» What you are asked to do
Format every line of the items below as a JSON list of strings, one string per line, leaving out blank lines.

» Supplied records
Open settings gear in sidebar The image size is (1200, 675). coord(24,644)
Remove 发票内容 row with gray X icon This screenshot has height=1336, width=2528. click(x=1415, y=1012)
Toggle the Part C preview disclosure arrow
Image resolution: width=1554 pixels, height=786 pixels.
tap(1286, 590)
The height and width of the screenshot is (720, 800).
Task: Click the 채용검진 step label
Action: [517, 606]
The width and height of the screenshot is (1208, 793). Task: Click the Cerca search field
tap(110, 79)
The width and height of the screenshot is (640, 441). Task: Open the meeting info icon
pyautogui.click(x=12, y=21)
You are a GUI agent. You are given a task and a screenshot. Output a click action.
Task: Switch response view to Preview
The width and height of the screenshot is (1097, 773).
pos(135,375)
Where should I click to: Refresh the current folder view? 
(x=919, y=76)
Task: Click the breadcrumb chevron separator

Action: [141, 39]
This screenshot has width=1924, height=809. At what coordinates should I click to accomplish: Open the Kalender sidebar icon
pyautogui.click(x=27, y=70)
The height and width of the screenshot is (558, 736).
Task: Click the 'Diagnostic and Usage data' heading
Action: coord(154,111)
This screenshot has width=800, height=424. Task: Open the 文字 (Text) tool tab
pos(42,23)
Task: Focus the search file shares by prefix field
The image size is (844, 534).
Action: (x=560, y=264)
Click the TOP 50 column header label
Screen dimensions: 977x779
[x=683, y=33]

» Output below
[
  "Open settings gear in sidebar The image size is (1200, 675). coord(24,644)",
  "Remove 发票内容 row with gray X icon This screenshot has height=1336, width=2528. click(x=1415, y=1012)",
  "Toggle the Part C preview disclosure arrow",
  "Image resolution: width=1554 pixels, height=786 pixels.",
  "tap(1286, 590)",
  "The height and width of the screenshot is (720, 800).",
  "Task: Click the 채용검진 step label",
  "Action: [517, 606]",
  "The width and height of the screenshot is (1208, 793). Task: Click the Cerca search field",
  "tap(110, 79)",
  "The width and height of the screenshot is (640, 441). Task: Open the meeting info icon",
  "pyautogui.click(x=12, y=21)",
  "You are a GUI agent. You are given a task and a screenshot. Output a click action.",
  "Task: Switch response view to Preview",
  "The width and height of the screenshot is (1097, 773).",
  "pos(135,375)",
  "Where should I click to: Refresh the current folder view? ",
  "(x=919, y=76)",
  "Task: Click the breadcrumb chevron separator",
  "Action: [141, 39]",
  "This screenshot has width=1924, height=809. At what coordinates should I click to accomplish: Open the Kalender sidebar icon",
  "pyautogui.click(x=27, y=70)",
  "The height and width of the screenshot is (558, 736).",
  "Task: Click the 'Diagnostic and Usage data' heading",
  "Action: coord(154,111)",
  "This screenshot has width=800, height=424. Task: Open the 文字 (Text) tool tab",
  "pos(42,23)",
  "Task: Focus the search file shares by prefix field",
  "The image size is (844, 534).",
  "Action: (x=560, y=264)",
  "Click the TOP 50 column header label",
  "Screen dimensions: 977x779",
  "[x=683, y=33]"
]